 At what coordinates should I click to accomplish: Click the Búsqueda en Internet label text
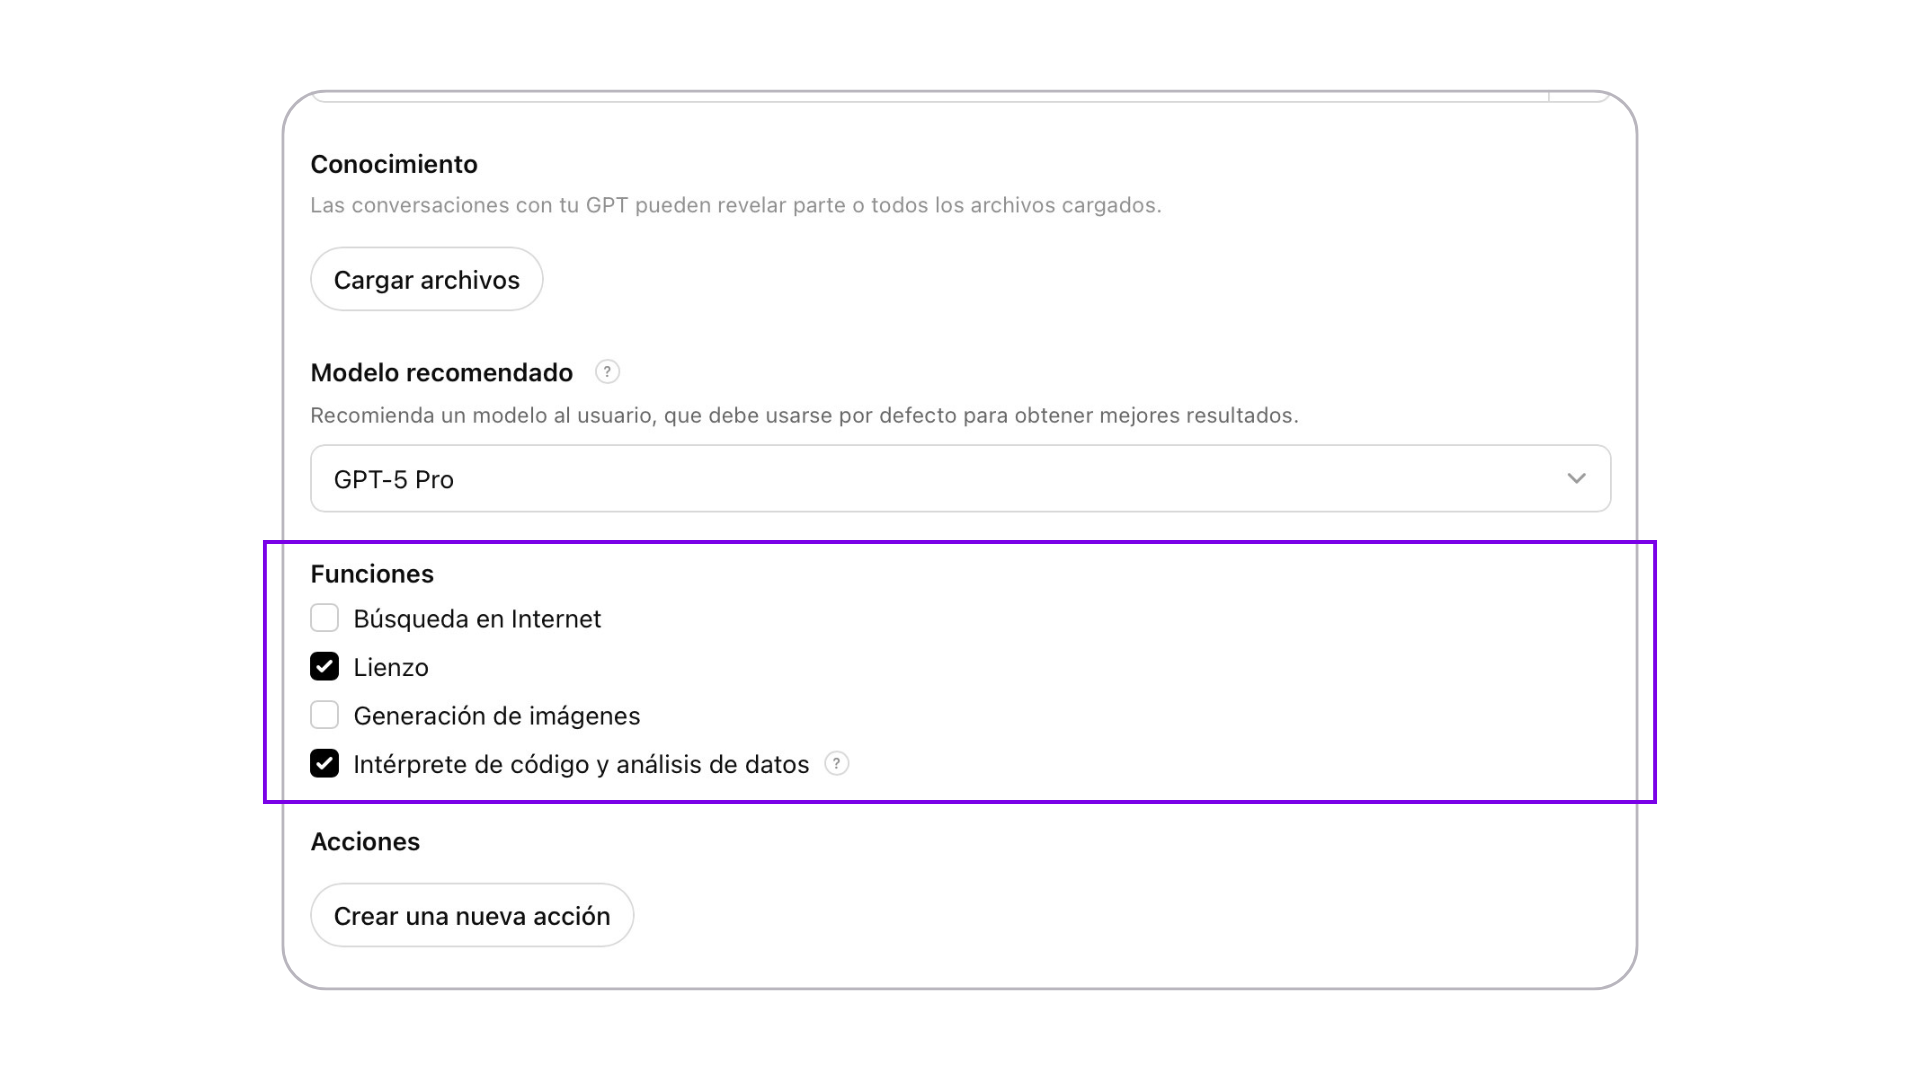click(x=477, y=619)
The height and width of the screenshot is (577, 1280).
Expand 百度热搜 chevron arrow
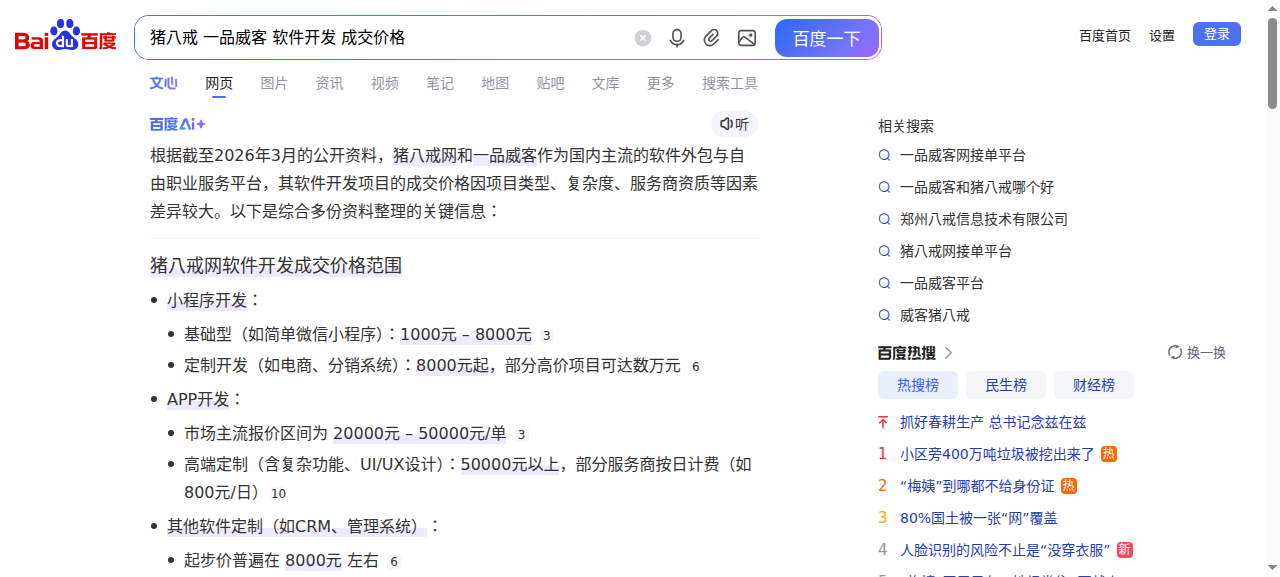949,353
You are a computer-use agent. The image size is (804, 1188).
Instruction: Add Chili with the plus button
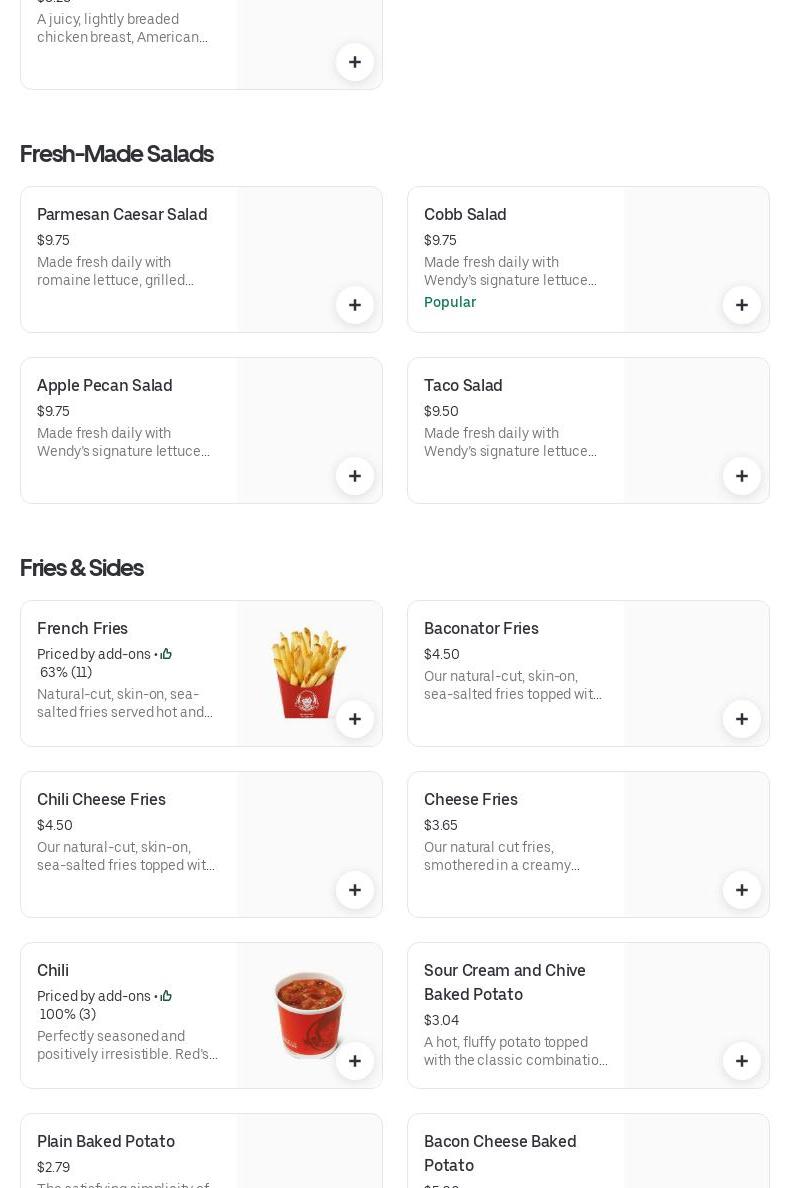pos(355,1061)
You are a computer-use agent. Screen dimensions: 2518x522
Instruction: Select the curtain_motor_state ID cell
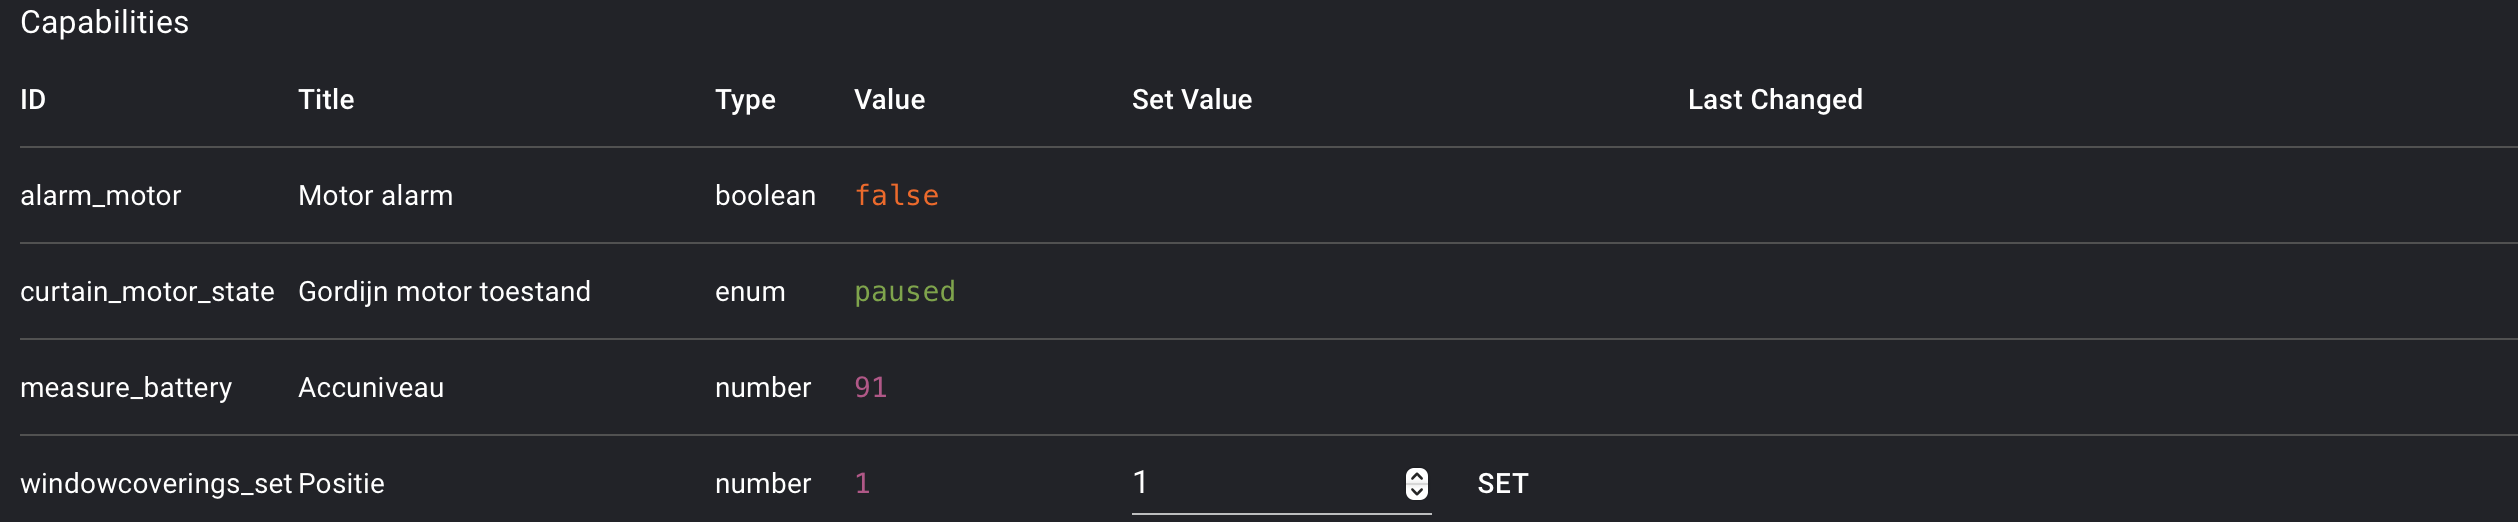tap(147, 292)
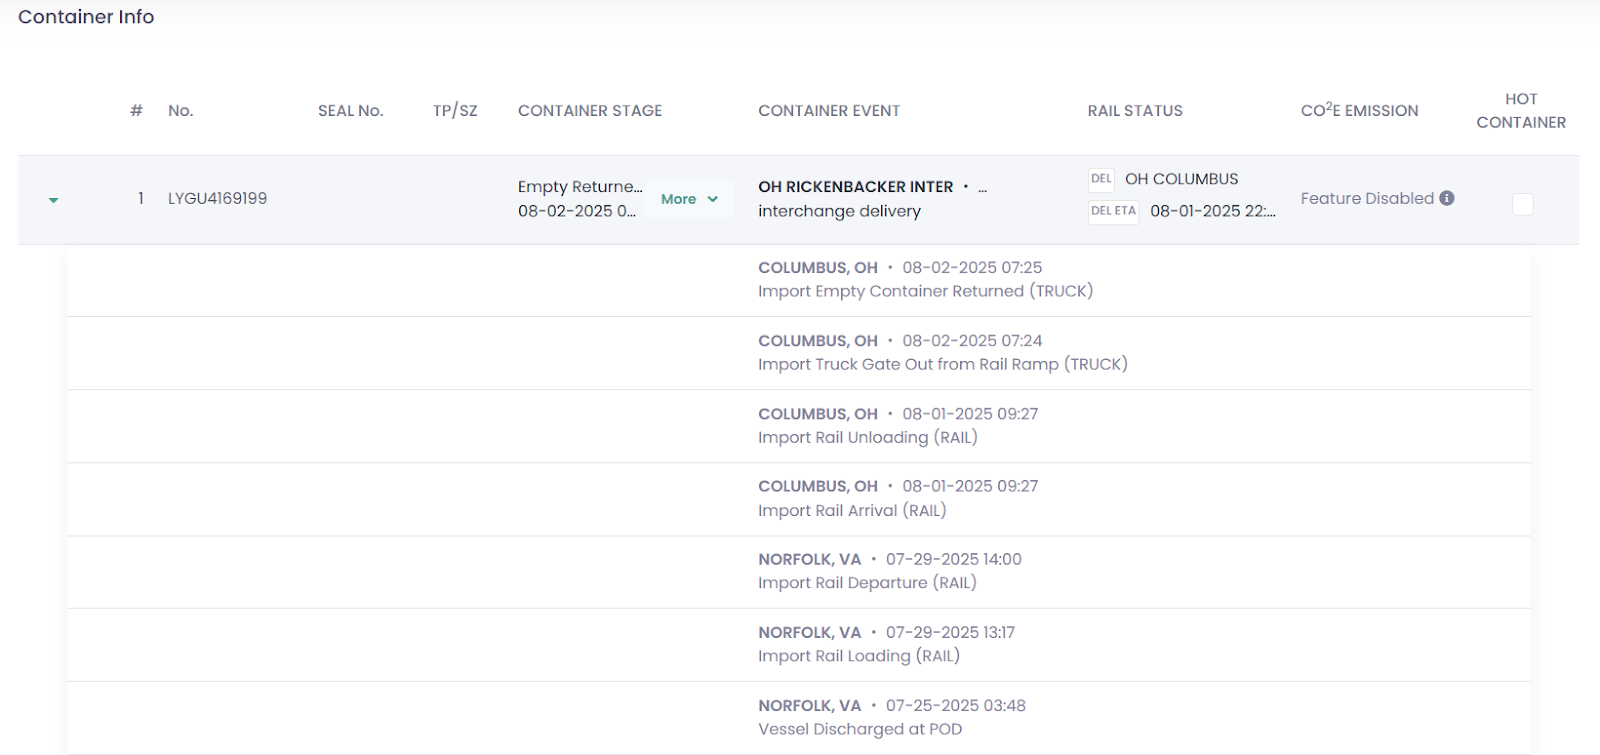Select the Import Empty Container Returned event
Screen dimensions: 1600x755
pyautogui.click(x=925, y=291)
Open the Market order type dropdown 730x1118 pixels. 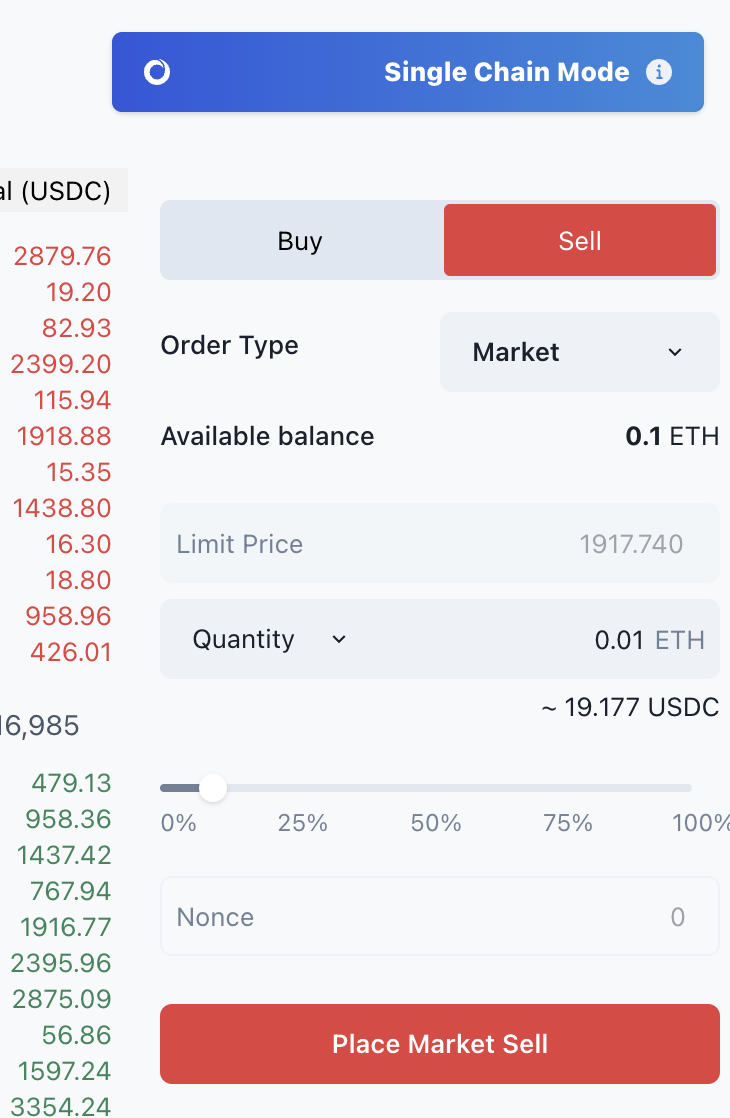[x=579, y=352]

= = = = = = =

> [Problem requirements]
Once you have found every line in the listing that holds the string "computer", copy each of them.

> [Task response]
You are a computer-use agent. The image size is (804, 1188).
You are a computer-use agent. Screen dimensions: 2518x522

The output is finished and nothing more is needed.